----- MATERIAL PROVIDED -----
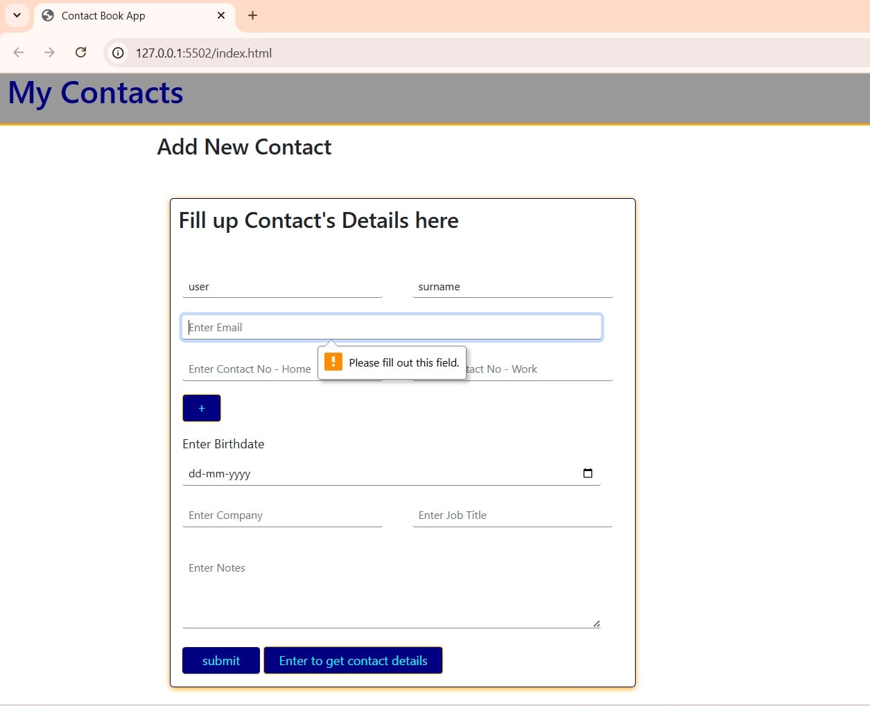Open the birthdate calendar picker icon
Screen dimensions: 870x706
pyautogui.click(x=587, y=473)
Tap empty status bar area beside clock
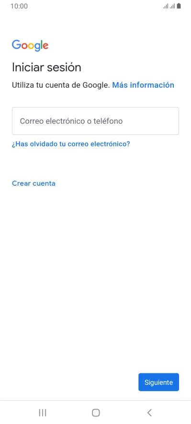The image size is (191, 424). coord(95,6)
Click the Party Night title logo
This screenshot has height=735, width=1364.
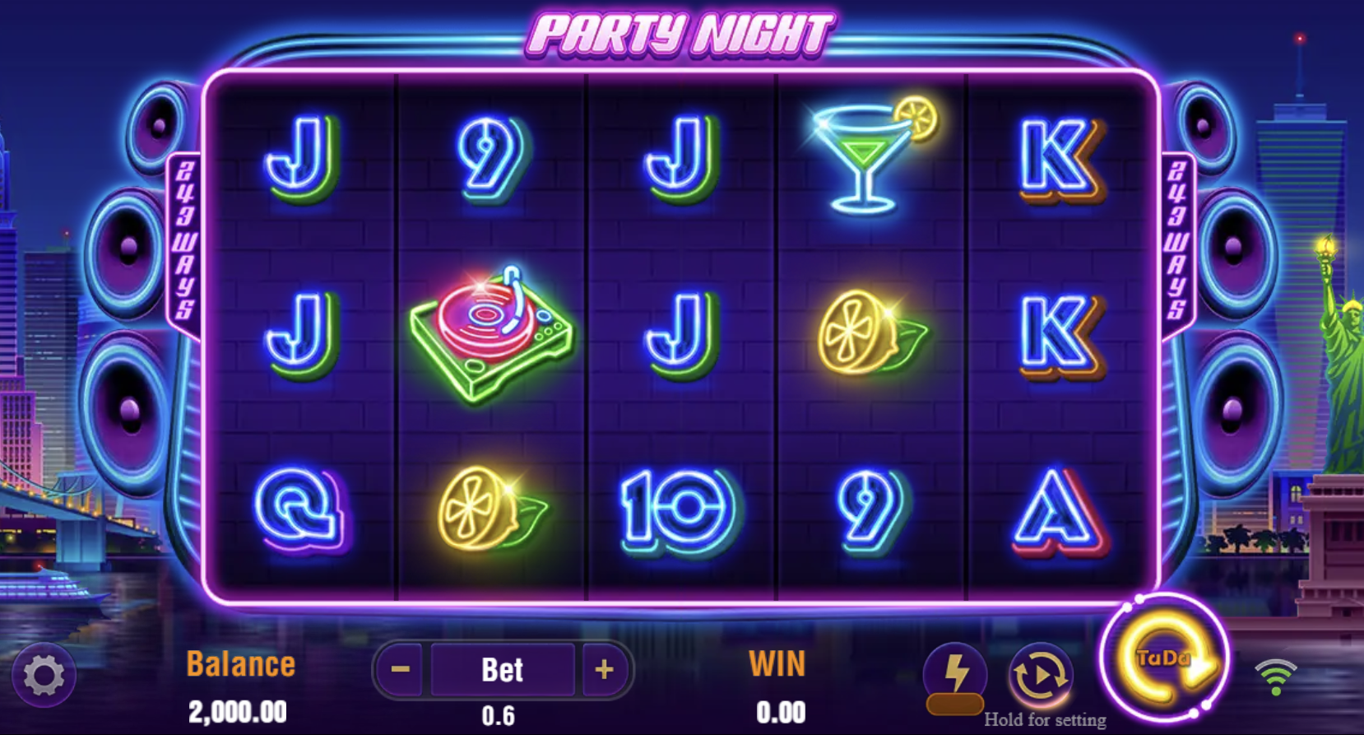click(680, 34)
-----
> _WHAT YOU ARE ASKED TO DO_
Put the lines of the items above into a numbered list, skipping any blank lines and omitting the pictures.

> _THE OUTPUT_
1. Open the birthdate calendar picker icon
2. Screen dimensions: 870x706
3. pyautogui.click(x=587, y=473)
4. Tap empty status bar area beside clock
5. The image size is (191, 424). coord(95,6)
6. Click the Party Night title logo
7. This screenshot has height=735, width=1364.
8. click(680, 34)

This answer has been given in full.